Each of these components has a cost. Memory for the span object itself runs 200-500 bytes depending on attribute count. CPU cycles go to attribute serialization. Network bandwidth carries the span to your collector. Storage in your backend keeps it queryable. These costs are small individually, but they multiply by span count.

Span Hierarchy and Context

Spans form a tree. The root span represents the entry point — usually an incoming HTTP request. Child spans nest inside the root, representing operations that happen during request processing. This hierarchy is what creates the waterfall visualization in your trace UI.

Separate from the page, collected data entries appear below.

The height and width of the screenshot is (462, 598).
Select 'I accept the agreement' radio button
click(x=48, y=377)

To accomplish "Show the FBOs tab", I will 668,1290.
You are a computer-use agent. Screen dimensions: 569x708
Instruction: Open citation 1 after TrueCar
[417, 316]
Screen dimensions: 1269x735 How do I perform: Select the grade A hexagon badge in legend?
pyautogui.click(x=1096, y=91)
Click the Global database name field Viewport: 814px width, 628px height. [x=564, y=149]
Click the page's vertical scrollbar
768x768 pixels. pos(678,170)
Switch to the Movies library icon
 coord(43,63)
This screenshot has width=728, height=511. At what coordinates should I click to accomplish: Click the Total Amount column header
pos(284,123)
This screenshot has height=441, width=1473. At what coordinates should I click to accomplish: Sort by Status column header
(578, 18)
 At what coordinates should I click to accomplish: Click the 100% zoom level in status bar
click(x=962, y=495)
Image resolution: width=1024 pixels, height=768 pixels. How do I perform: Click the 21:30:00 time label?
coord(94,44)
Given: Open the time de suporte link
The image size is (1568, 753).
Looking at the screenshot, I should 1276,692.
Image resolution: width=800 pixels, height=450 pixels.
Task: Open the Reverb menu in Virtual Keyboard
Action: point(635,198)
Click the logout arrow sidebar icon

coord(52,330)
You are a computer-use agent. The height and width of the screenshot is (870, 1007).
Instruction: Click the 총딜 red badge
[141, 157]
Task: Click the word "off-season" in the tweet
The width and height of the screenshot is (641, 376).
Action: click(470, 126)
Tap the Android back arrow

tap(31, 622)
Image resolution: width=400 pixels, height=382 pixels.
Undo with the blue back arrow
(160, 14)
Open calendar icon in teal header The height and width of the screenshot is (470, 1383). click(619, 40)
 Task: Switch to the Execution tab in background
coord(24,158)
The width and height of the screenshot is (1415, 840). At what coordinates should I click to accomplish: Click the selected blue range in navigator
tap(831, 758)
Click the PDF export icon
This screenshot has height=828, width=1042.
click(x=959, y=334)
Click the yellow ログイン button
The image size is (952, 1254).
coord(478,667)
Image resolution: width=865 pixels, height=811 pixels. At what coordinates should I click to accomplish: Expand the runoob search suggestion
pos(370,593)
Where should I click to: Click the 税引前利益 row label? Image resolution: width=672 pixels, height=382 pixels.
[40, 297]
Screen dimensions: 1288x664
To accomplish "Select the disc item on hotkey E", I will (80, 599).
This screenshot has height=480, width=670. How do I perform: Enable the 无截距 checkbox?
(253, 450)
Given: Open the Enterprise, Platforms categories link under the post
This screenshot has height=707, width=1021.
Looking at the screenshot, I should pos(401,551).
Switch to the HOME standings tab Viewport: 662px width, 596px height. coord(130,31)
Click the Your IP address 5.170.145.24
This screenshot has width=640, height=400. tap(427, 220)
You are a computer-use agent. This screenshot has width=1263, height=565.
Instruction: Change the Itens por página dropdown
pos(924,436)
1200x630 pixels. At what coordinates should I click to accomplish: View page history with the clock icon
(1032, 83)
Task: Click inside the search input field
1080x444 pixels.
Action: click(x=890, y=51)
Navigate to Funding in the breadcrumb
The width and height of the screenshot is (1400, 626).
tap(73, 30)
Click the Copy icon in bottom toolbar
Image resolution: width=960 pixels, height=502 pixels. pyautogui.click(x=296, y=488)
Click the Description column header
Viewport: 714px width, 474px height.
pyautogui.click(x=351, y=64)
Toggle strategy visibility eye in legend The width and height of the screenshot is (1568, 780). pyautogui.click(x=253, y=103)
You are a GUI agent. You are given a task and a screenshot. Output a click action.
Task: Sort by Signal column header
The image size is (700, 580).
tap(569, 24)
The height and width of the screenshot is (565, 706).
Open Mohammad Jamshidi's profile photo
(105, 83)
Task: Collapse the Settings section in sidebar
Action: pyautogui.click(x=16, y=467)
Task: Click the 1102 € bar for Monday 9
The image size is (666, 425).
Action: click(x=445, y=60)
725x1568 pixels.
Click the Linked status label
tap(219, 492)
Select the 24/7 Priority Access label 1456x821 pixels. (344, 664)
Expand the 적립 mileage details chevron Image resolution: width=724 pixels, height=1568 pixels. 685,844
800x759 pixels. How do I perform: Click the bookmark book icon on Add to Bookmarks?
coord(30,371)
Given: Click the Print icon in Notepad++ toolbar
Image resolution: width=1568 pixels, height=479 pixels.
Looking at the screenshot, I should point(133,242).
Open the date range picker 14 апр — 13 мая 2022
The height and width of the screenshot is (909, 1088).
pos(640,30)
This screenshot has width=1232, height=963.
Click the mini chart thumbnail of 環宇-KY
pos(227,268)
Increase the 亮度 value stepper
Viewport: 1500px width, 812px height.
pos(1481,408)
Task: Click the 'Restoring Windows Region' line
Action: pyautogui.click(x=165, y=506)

The key mechanism is context propagation. When you call startActiveSpan, OpenTelemetry automatically makes that span the “current” span. Any child spans you create inherit the parent from this context. When you make an outgoing HTTP call, the trace context gets injected into headers so the downstream service can continue the trace.

Here’s what this looks like in practice — a request handler that checks cache, queries the database if needed, and enriches the result:

// OpenTelemetry span hierarchy example
import { trace, SpanKind, SpanStatusCode } from '@opentelemetry/api';

const tracer = trace.getTracer('order-service');

async function handleGetOrder(req: Request, res: Response) {
  return tracer.startActiveSpan(
    'HTTP GET /orders/:id',
    { kind: SpanKind.SERVER },
    async (rootSpan) => {
      try {
        rootSpan.setAttribute('order.id', req.params.id);

        // Child span created automatically under rootSpan
        const cachedOrder = await checkCache(req.params.id);
        if (cachedOrder) {
          rootSpan.setAttribute('cache.hit', true);
          return res.json(cachedOrder);
        }

        rootSpan.setAttribute('cache.hit', false);
        const order = await fetchOrderFromDb(req.params.id);

        rootSpan.setStatus({ code: SpanStatusCode.OK });
        return res.json(order);
      } catch (error) {
        rootSpan.setStatus({ code: SpanStatusCode.ERROR, message: error.message });
        rootSpan.recordException(error);
        throw error;
      } finally {
        rootSpan.end();
      }
    }
  );
}

async function checkCache(orderId: string): Promise<Order | null> {
  return tracer.startActiveSpan('cache.get', { kind: SpanKind.INTERNAL }, async (span) => {
    try {
      span.setAttribute('cache.key', `order:${orderId}`);
      const result = await redis.get(`order:${orderId}`);
      span.setAttribute('cache.hit', result !== null);
      return result ? JSON.parse(result) : null;
    } finally {
      span.end();
    }
  });
}

async function fetchOrderFromDb(orderId: string): Promise<Order> {
  return tracer.startActiveSpan('db.query', { kind: SpanKind.CLIENT }, async (span) => {
    try {
      span.setAttribute('db.system', 'postgresql');
      span.setAttribute('db.operation', 'SELECT');
      const result = await db.query('SELECT * FROM orders WHERE id = $1', [orderId]);
      span.setAttribute('db.rows_affected', result.rowCount);
      return result.rows[0];
    } finally {
      span.end();
    }
  });
}
Span hierarchy with parent-child relationships.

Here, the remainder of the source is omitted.